DATA IN THIS EXERCISE →

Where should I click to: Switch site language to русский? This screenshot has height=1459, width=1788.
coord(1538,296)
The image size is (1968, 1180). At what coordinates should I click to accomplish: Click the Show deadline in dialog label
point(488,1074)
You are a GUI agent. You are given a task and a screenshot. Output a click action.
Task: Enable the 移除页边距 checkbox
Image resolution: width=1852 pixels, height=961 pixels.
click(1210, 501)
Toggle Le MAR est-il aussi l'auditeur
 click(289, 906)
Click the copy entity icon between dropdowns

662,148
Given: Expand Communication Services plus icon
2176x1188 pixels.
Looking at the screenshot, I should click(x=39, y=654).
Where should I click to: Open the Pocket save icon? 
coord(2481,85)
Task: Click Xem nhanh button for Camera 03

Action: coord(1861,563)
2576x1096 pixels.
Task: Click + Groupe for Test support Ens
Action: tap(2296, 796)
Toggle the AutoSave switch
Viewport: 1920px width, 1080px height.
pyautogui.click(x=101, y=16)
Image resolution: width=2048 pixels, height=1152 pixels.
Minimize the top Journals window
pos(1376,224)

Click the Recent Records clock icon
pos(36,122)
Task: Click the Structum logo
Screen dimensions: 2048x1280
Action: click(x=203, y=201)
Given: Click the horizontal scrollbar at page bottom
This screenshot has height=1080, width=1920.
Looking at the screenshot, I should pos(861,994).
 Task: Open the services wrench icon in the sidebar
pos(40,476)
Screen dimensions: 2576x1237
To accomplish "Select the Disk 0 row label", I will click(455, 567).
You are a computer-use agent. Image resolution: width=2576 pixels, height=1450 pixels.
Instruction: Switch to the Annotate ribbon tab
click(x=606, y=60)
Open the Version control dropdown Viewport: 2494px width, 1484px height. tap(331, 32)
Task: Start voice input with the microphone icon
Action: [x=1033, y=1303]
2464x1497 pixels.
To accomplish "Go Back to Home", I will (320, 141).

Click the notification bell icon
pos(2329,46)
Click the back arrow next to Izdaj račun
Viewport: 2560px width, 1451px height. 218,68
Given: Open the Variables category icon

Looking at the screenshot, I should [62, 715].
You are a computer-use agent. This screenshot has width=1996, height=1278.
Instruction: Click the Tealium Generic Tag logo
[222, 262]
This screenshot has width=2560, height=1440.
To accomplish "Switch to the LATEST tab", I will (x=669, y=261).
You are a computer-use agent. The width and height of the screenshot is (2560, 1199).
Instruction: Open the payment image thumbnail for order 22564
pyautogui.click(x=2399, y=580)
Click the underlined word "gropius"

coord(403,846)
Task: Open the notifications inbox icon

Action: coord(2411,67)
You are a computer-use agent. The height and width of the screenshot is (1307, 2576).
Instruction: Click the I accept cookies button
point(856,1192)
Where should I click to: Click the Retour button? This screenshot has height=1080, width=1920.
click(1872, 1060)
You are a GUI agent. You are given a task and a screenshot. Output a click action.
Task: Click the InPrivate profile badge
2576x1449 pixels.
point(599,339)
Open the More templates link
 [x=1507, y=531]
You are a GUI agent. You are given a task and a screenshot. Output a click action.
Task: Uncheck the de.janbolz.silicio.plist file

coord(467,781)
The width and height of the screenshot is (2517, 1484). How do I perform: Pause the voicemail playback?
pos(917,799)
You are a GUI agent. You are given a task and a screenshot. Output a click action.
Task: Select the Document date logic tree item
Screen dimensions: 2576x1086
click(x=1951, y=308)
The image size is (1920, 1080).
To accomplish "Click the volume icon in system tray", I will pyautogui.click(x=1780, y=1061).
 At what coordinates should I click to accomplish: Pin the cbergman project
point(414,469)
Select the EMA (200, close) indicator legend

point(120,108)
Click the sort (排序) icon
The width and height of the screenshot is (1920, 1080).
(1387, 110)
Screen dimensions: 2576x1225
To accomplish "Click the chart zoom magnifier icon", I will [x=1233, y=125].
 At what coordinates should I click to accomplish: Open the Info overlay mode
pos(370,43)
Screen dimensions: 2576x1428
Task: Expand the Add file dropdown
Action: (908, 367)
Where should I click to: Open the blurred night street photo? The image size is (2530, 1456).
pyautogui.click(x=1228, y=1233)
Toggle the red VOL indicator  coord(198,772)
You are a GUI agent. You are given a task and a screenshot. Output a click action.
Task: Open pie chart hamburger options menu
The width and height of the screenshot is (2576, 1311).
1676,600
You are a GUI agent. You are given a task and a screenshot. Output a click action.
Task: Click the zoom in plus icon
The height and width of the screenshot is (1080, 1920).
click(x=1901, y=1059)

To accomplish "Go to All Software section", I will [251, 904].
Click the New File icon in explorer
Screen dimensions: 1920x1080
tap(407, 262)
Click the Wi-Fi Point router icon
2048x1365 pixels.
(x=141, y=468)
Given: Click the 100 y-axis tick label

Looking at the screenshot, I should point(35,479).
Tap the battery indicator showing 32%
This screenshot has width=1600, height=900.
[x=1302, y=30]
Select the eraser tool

EXERCISE OBJECTIVE → Restate verbatim the first line above and all lines after it through the line containing "Task: Click the Structum logo"; omit the rest.

EXERCISE RESPONSE →
Where should I click to: Switch site language to русский? This screenshot has height=1459, width=1788.
coord(1538,296)
The image size is (1968, 1180). At what coordinates should I click to accomplish: Click the Show deadline in dialog label
point(488,1074)
You are a GUI agent. You are given a task and a screenshot. Output a click action.
Task: Enable the 移除页边距 checkbox
Image resolution: width=1852 pixels, height=961 pixels.
click(1210, 501)
Toggle Le MAR est-il aussi l'auditeur
 click(289, 906)
Click the copy entity icon between dropdowns

662,148
Given: Expand Communication Services plus icon
2176x1188 pixels.
Looking at the screenshot, I should click(x=39, y=654).
Where should I click to: Open the Pocket save icon? 
coord(2481,85)
Task: Click Xem nhanh button for Camera 03

Action: coord(1861,563)
2576x1096 pixels.
Task: Click + Groupe for Test support Ens
Action: tap(2296, 796)
Toggle the AutoSave switch
Viewport: 1920px width, 1080px height.
pyautogui.click(x=101, y=16)
Image resolution: width=2048 pixels, height=1152 pixels.
Minimize the top Journals window
pos(1376,224)

Click the Recent Records clock icon
pos(36,122)
Task: Click the Structum logo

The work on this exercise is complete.